When any people, regardless of race or geographical location, have not been trained to habits of industry, have not been given skill of hand in youth, and taught to love labour, a direct result is the breeding of a worthless idle class, which spends a great deal of its time in trying to live by its wits. If a community has been educated exclusively on books and has not been trained in habits of applied industry, an unwholesome tendency to dodge honest productive labour is likely to develop. As in the case of Hayti, the people acquire a fatal fondness for wasting valuable hours in discussing politics and conspiring to overthrow the government. I have noted, too, that when the people of a community have not been taught to work intelligently with their hands, or have not learned habits of thrift and industry, they are likely to be fretting continually for fear that no one will be left to earn a living for them.

There are few more dismal and discouraging sights than the men of a community absorbed in idle gossip and political discussion. I have seen more than a dozen white men in one small town take their seats under a tree or on the shady side of the street as early as eight o'clock in the morning and talk politics until noon. Then they would go home for dinner, and return at one o'clock to spend the remainder of the day threshing out the same threadbare topics. Their greatest exertion during the whole long day would be in moving from the sunny side of the street or tree to the shady side and back again. A curious trait of such parasites is that they are always wondering why "times are hard," and why there is so little money in circulation in their communities.

An argument handed down from Reconstruction times was once urged by many people, both white and coloured, against industrial education. It was to the effect that because the white South had from the first opposed what is popularly called "higher education" for the Negro, this must be the only kind good for him. I remember that when I was trying to establish the Tuskegee Institute, nearly all the white people who talked with me on the subject took it for granted that instruction in Greek, Latin, and modern languages would be main features in our curriculum; and I heard no one oppose what it was thought our course of study would embrace. In fact, there are many white people in the South at the present time who do not know that the dead languages are not taught at Tuskegee.

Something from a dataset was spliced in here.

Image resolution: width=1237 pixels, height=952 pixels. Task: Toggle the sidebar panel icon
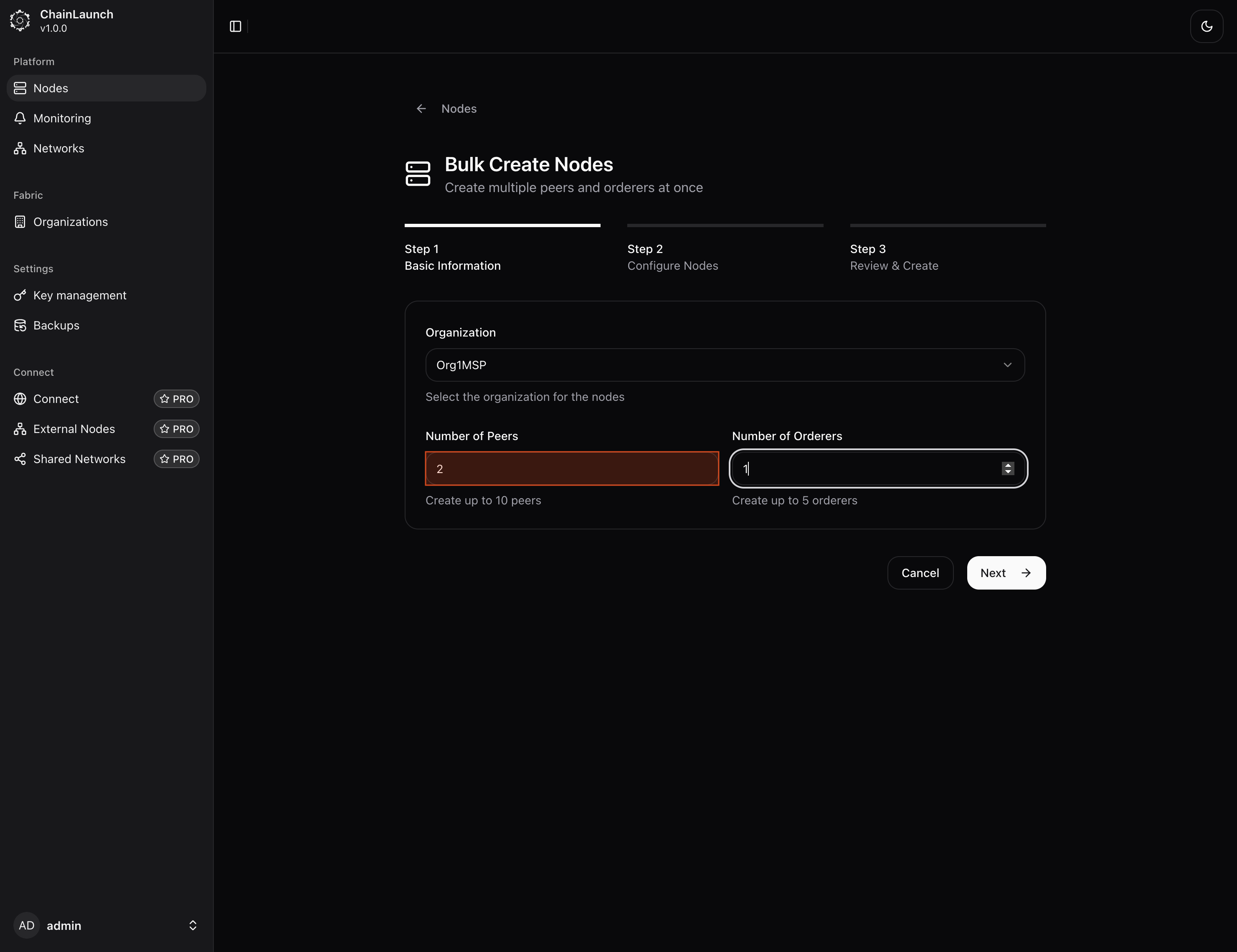pos(236,27)
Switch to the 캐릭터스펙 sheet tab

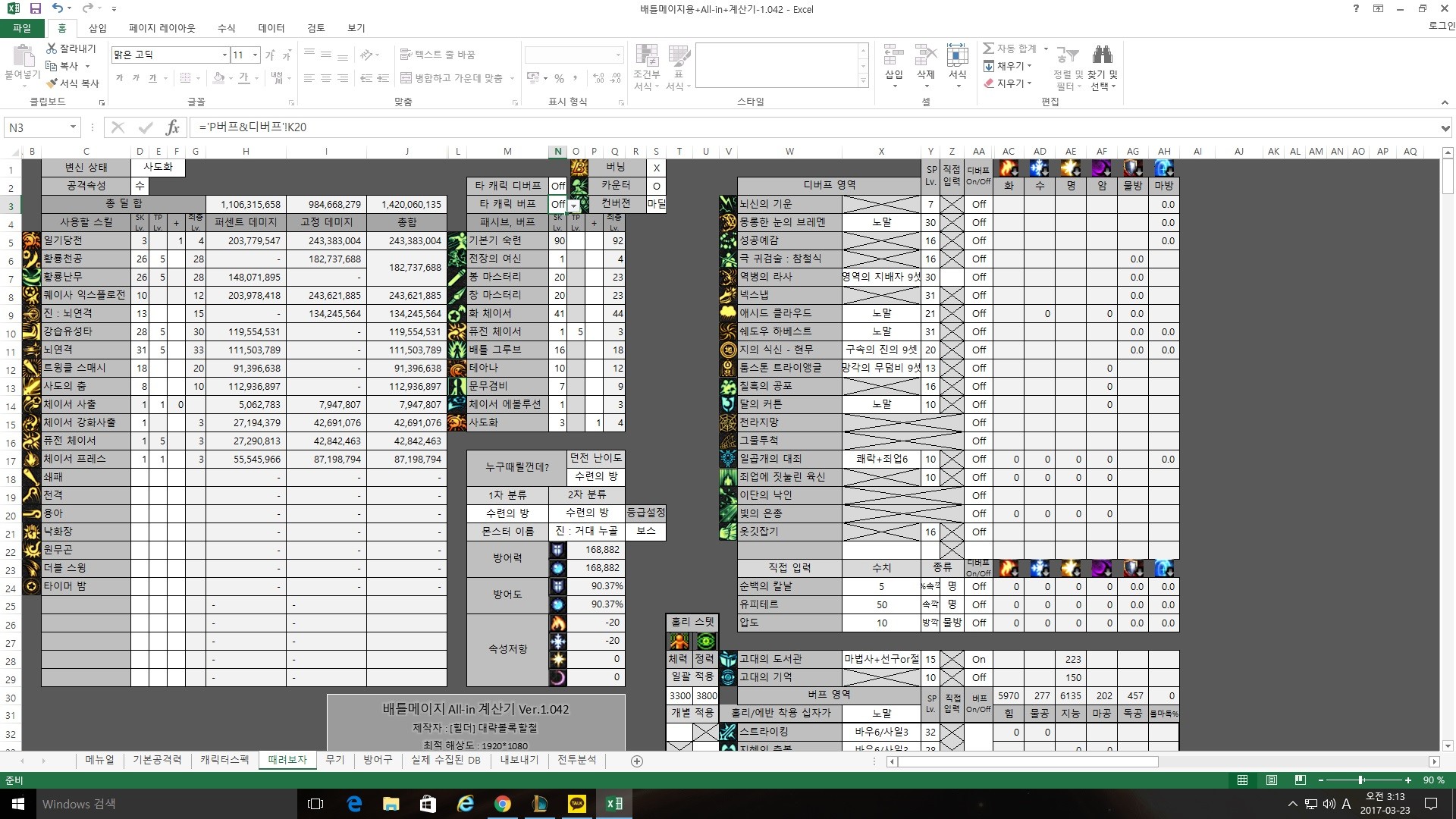coord(224,760)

Further proof of what I have said will be furnished by the catalogs of the schools maintained by the Southern States for Negro people, and managed by Southern white people; it will be found that in almost every instance instruction in the higher branches is given with the consent and approval of white officials. This was true as far back as 1880. It is not unusual to meet even at this time Southern white people who are as emphatic in their belief in the value of classical education as a certain element of the coloured people themselves. But the bulk of opinion in the South had little faith in the efficacy of the "higher" or any other kind of education for the Negro. They were indifferent, but did not openly oppose. Not all have been indifferent, however, for there has always been a potent element of white people in all the Southern States who have stood up openly and bravely for the education of all the people, regardless of race. This element has had considerable success thus far in shaping and leading public opinion, and I believe it will become more and more influential. This does not mean that there is as yet an equitable division of the school funds raised by common taxation.

While the education which we proposed to give at the Tuskegee Institute was not spontaneously welcomed by the white South, it was this training of the hands that furnished the first basis for anything like united and sympathetic interest and action between the two races at the South and the whites at the North and those at the South. Aside from its direct benefits to the Negro race, industrial education, in providing a common ground for understanding and coöperation between the North and South, has meant more to the South and to the cause of education than has been realised.

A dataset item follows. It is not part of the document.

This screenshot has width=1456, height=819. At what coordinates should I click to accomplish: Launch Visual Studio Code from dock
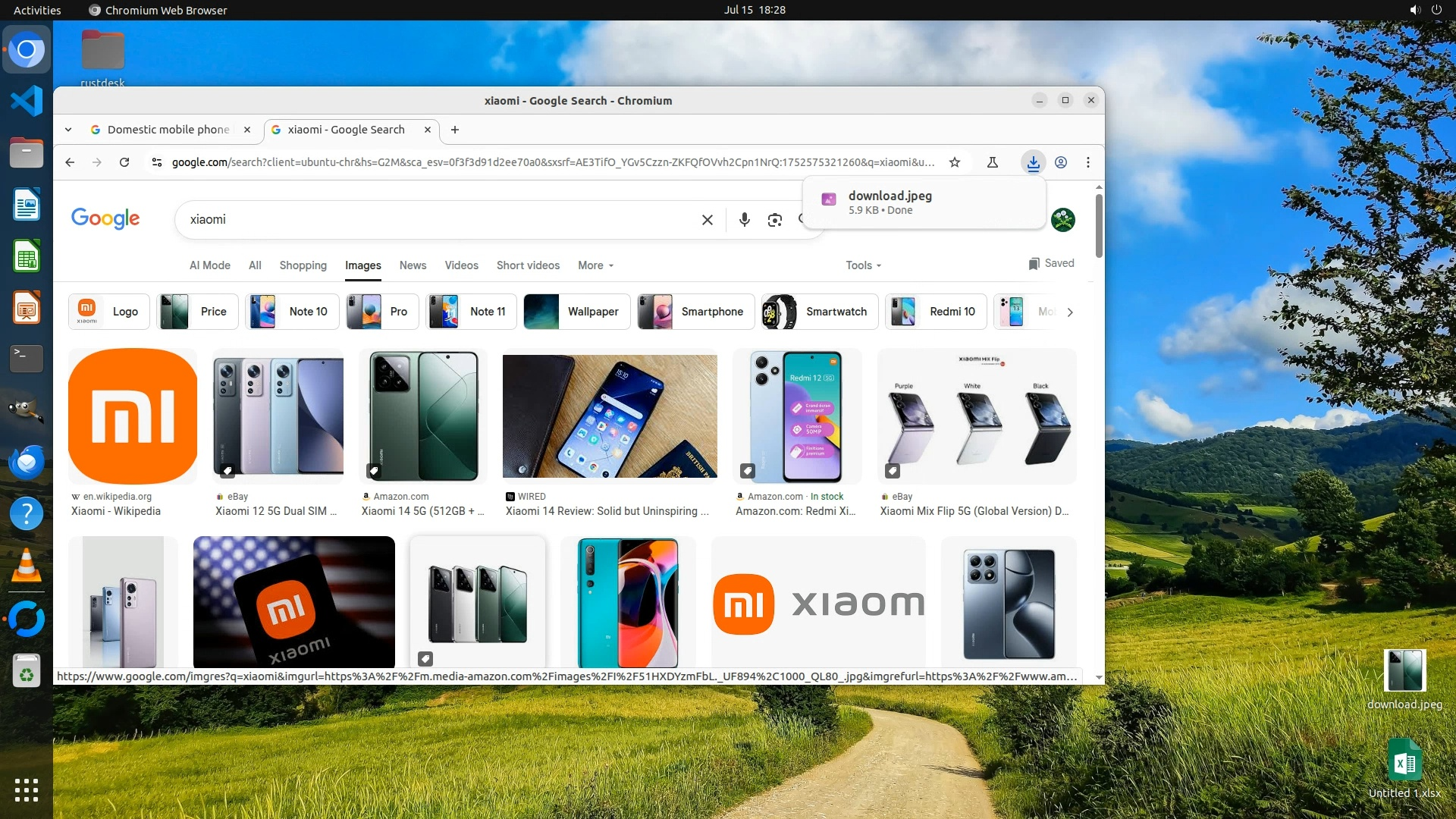point(27,101)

Many white people of the South saw in the movement to teach young Negroes the necessity and honour of work with the hands a means of leading them gradually and sensibly into their new life of freedom, without too sudden a transition from one extreme to the other. They perceived, too, that the Negroes who were master carpenters and contractors under the guidance of their owners could greatly further the development of the South if their children were not too suddenly removed from the atmosphere and occupations of their fathers, but taught to use the thing in hand as a foundation for still higher growth. Some were far-sighted enough to see that industrial education would enable one generation to secure economic independence, and the next, on this foundation, to obtain a more abstract education, if desired. The individual and community interest of the white people was directly appealed to by industrial education. They perceived that intelligence, coupled with skill, would add wealth, in which both races would increasingly share, to the community and to the State. While crude labour could be managed and made to some degree profitable under the methods of slavery, it could not be so utilised in a state of freedom. Almost every white man in the South was directly interested in agricultural, mechanical, or other manual labour; in the cooking and serving of food, laundering and dairying, poultry-raising, and everything related to housekeeping in general. There was no family whose interest in intelligent and skillful nursing was not now and then quickened by the presence of a trained nurse.

Therefore there came to be growing appreciation of the fact that industrial education of the black people had a practical and vital bearing on the life of every white family in the South. There was little opportunity for such appreciation of the results of mere literary education. If a black man became a lawyer, a doctor, a minister, or an ordinary teacher, his professional duties would not ordinarily bring him in touch with the white portion of the community, but rather confine him to his own race. While professional education was not opposed by the white South as a whole, it aroused little or no interest, beyond a confused hope that it would produce a better and higher type of Negro manhood. Industrial education, however, soon recommended itself to the white South, when they saw the Negro not only studying chemistry, but its applications to agriculture, cooking, and dairying; not merely geometry and physics, but their application to blacksmithing, brickmaking, farming, and what not. A common bond at once appeared between the two races and between the North and the South.